Prompt
Could you continue the forum thread below about getting the 192.168.0.x and 192.168.5.x networks to talk to each other, starting right after its last sentence?
* start Quoted text *
# Seeking Multiple Network Interop Solution.. Running out of ideas



## cyberbubba (Feb 20, 2012)

I had an existing network with a Server 2003, Linksys E1200 router, Broadcom switch and some ubiquiti radios sending out WiFi around the property. The network is 192.168.0.x throughout and all of the XP workstations work perfectly in-house and have access to all services and files on the 2003 Server.to 
Okay, here'e the new setup.
I have installed an entirely new separate network for cameras around the property. In the server room I put another rack mount server running Win 7 Pro, and have added 2 additional servers in two other locations on the property and when connected to a new E1200 router this network is working perfectly. All the cameras and servers are talking to each other without a hiccup. This network is a 192.168.5.x. 
Time to make the two work together, and according to the Cisco support forum these E1200's are supposed to connect to each other without a problem:
Article
Well, when I connect these routers together and follow the Cisco setup neither router will accept a static route, and I have tried my own different setups including RIP on the server which has 2 NICS, but no matter what I do I cannot get these two segments to talk to each other. No internet connectivity on the new network and no recognition from one to the other. I have tried several solutions, and have come up empty. I wanted to post here because I know that a lot of you guys will look at this and have the answer. I have been fighting this for three days and my head is about to explode, and I can't even focus on the problem any more. Suggestions, ideas, all are welcomed. Thanks in advance!


----------



## Wand3r3r (Sep 17, 2010)

why did you add a router when a switch was all you needed?

How did you connect the two routers together? router1 lan port to router2 wan port?

You follow the article completely? It looks correct.


----------



## cyberbubba (Feb 20, 2012)

I added the router because they are different network segments 192.168.0.x and 192.168.5.x and I did use the WAN port on the new router going to a LAN port on the existing router. The new router can obtain an IP address from the old one 192.168.0.x for the WAN setup, but the new router will not accept any static routes at all per the Cisco article for setup.

How could I get these two networks to see each other just using the switch without running RIP on the Server? Any help would be a HUGE help here.
* end Quoted text *
* start Dataset extract *
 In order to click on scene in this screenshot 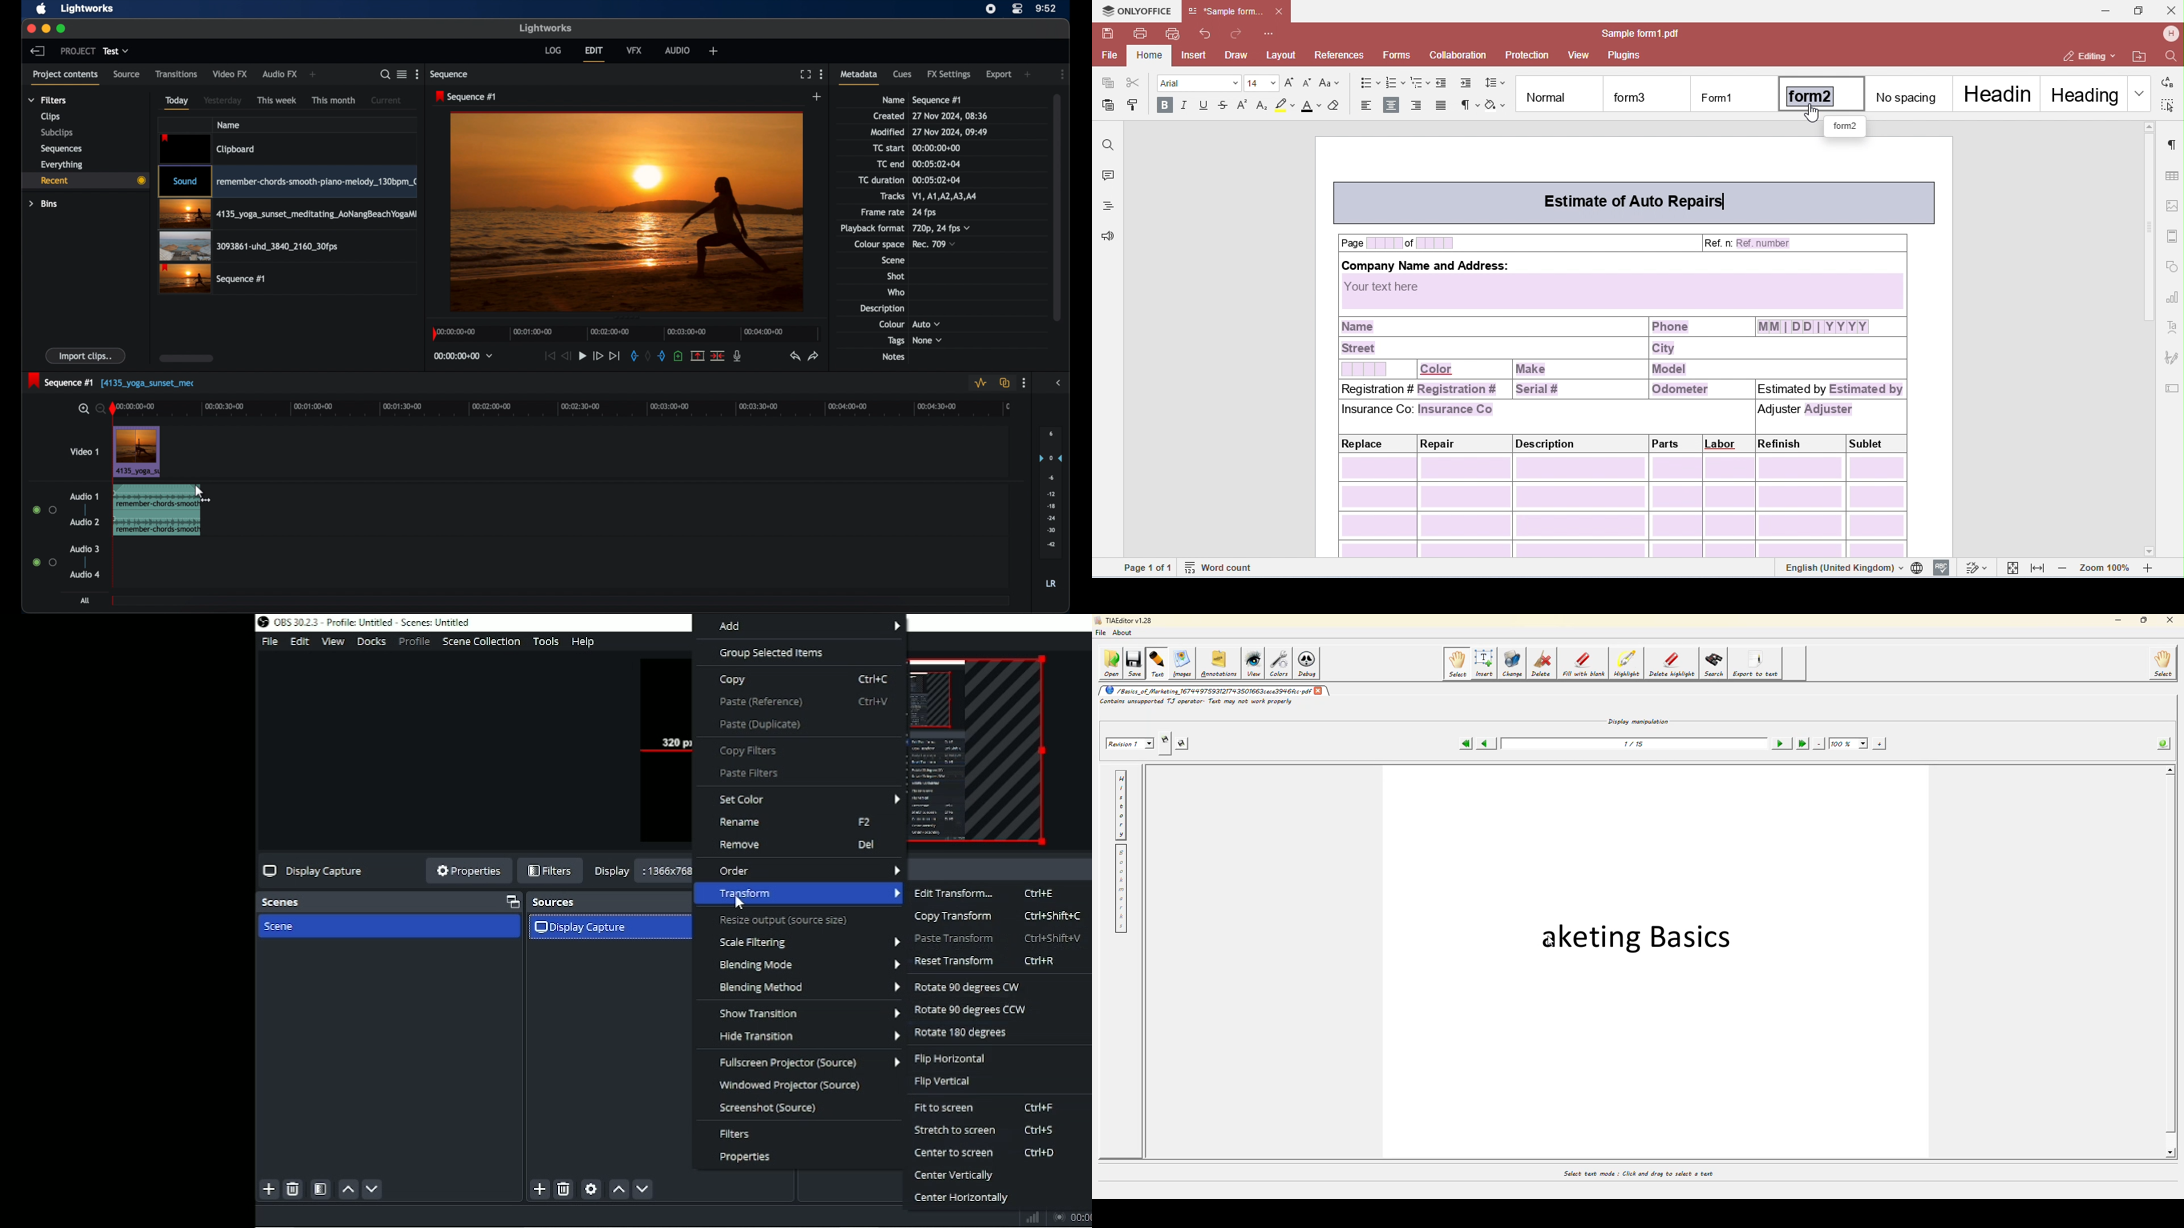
* end Dataset extract *
Expected output
----------



## Wand3r3r (Sep 17, 2010)

let me rephrase the question: why did you want to subnets when you could have just used one?

did you notice this in the article?
"NOTE: This option is not available if NAT is Enabled or if Operating Mode is Gateway."

You would be doing NAT with those ips which would explain why you don't have the option.

You could try doing a route add at the pc

route -p ADD 192.168.5.0 MASK 255.255.255.0 192.168.0.0
from here
Adding a TCP/IP Route to the Windows Routing Table - How-To Geek

modify the ips accordingly


----------



## cyberbubba (Feb 20, 2012)

I could have explained the enterprise better.
The existing network has multiple clients that use the file server and share printers, etc. 
It is all on the 192.168.0.1 router, and there are also multiple ubiquiti radios and bullets on this network providing WiFi over several acres.
When I started the new camera network I deployed three servers, one at the main office and two remotely that all come back to the 192.168.5.1 router. They all work perfectly, and I am using EnGenius wireless devices on this network to bring those remote servers back up to the main office without a hitch. There could be as many as 36 cameras on each server over time with their own .5 IP address, and with that being said the IP shortage was one consideration, and being able to isolate the other network were major considerations in having another network segment. It would be so simple if I could put everything on the .0, but it is not practical.
So, back to my problem, I really need these two segments to communicate in both directions and in response to your post, NAT is was turned off on the .5 and it was not operating as a Gateway.
I am open to any and all ideas, including going a new direction. I am desperate for ideas, so any help will be very appreciated. Thank you!


----------



## Wand3r3r (Sep 17, 2010)

"NAT is was turned off on the .5 and it was not operating as a Gateway"
Were you able to add the route as desired?

" 36 cameras on each server over time with their own .5 IP address, and with that being said the IP shortage "

Need more than 254 ips? Then use a class b address range [65k hosts]

"being able to isolate the other network were major considerations in having another network segment."

Layer 3 switch with vlans would have accomplished that easier than a router with more control.

Appears your only choice at this point is to get the 2nd router working with the route add per the article


----------



## cyberbubba (Feb 20, 2012)

Okay, I have another idea .....
I am on a .248 network, and I have 4 more static IP's remaining, so how about if I take router # 2 and set it up with a static WAN address, and then use the 192.168.5.x network on that router. Now it look like this:
THE ORIGINAL BUSINESS NETWORK
router 1 WAN
209.173.52.50
Subnet mask = 255.255.255.248
Gateway = 209.173.52.49
Primary DNS = 209.183.36.11
Secondary DNS = 209.183.45.11
3rd DNS = 8.8.8.8
LAN
192.168.0.1
255.255.255.0
SERVER #0 192.168.0.200 (Windows 2003 SP3) 
Running Exchange, Active Directory, IIS

Router 2 WAN
209.173.52.51
Subnet mask = 255.255.255.248
Gateway = 209.173.52.49
Primary DNS = 209.183.36.11
Secondary DNS = 209.183.45.11
3rd DNS = 8.8.8.8
LAN
192.168.5.1
255.255.255.0
SERVER #1 192.168.5.50 (Windows 7 Professional)
SERVER #2 192.168.5.51 (Windows 7 Professional)
SERVER #3 192.168.5.52 (Windows 7 Professional)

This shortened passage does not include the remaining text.